6 hours in… Rio de Janeiro
Rio de Janeiro is perhaps most famous for its collection of stunning beaches, which stretch for miles along a scenic coastline. The vast majority of Rio’s beaches are wide and immaculate, with soft white sand meeting sparkling ocean waters – perfect for relaxing in the sun or enjoying a refreshing swim. Due to the droves of tourist who arrive on the beaches every year, they are often very well equipped with nearby amenities, including bars, cafes, free showers, lifeguard stations and toilet facilities as well as windbreakers and chairs for rent.
Some of Rio’s most well-known beaches include the world-famous Copacabana beach and the equally significant Ipanema beach, both of which regularly welcome thousands upon thousands of visitors.
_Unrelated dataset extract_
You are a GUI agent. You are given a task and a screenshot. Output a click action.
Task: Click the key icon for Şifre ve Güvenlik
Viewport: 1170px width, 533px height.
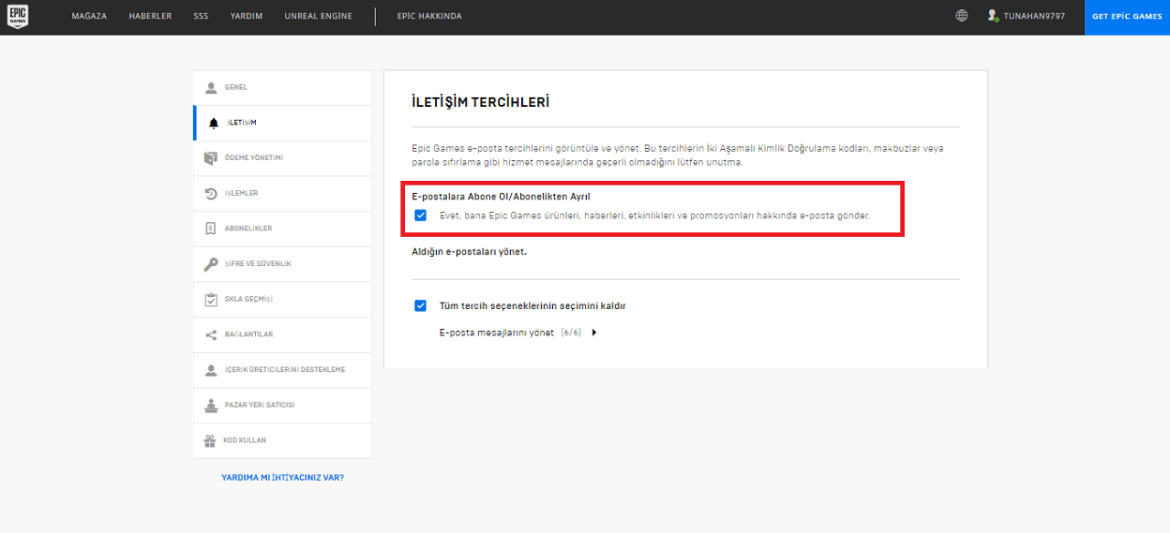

The city has a lively beach culture and the main beaches are often filled with friendly travellers hoping to experience this beach lifestyle for themselves.
As one of Brazil’s most iconic monuments, Christ the Redeemer attracts travellers from across the world, drawn by the imposing statues intriguing origins as well as the breathtaking views on offer there. Sitting atop Corcovado Mountain in Tijuca Forest National Park, Christ the Redeemer overlooks the beautiful city of Rio de Janeiro with open arms and has been a symbol of the city since construction on the monument was completed and it was unveiled on 12th October 1931.
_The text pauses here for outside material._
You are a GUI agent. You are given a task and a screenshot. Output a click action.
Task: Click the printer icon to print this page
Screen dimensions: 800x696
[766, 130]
Renovation to the monument and the surrounding area has taken place several times since its construction, including the installation of a set of walkways, escalators and elevators in 2003, helping more and more people reach the landmark without too much difficulty
The world-famous and breathtaking Sugarloaf Mountain offer the perfect scenic day trip in Rio de Janeiro, but only for those with a head for heights! In order to reach the mountain’s summit, visitors must take two glass-walled cable cars to the top. The first ascends from ground level to the top of Morro da Urca, which stands at a height of 220 metres, while the second one travels further up the mountain to the peak. The area is very popular with rock climbers and visitors can watch these fearless daredevils as they clamber to the top of a sheer cliff face.
Elsewhere, located in the southern zone of Rio de Janeiro, between Copacabana and Ipanema Beaches, is the gorgeous Arpoador peninsula, one of the region’s most naturally beautiful areas. Although the area can often become quite busy, this is simply testament to its wide-ranging appeal. It is also the best place to see breathtaking sunsets, especially in midsummer, when crowds gather to watch the sun slip below the horizon – an event often greeted with cheers.
Can’t keep away?
For a truly unforgettable experience, try to arrive in Rio de Janeiro in time for the incredible Rio Carnival, which usually takes place each February. Take to the streets with locals and tourists alike for a celebration of Brazilian culture with infectious music, mesmerising dancers and a colourful parade.
Rio is a particular vibrant and cosmopolitan city, especially along its many beautiful beaches, so expect to see many locals and tourist flashing the flesh along the coastline – so don’t feel the need to cover up and don’t worry about stripping off yourself if you feel inclined to do so. Also don’t forget sun cream, as you’ll more than likely need it if you plan on showing off your new bikini or speedos!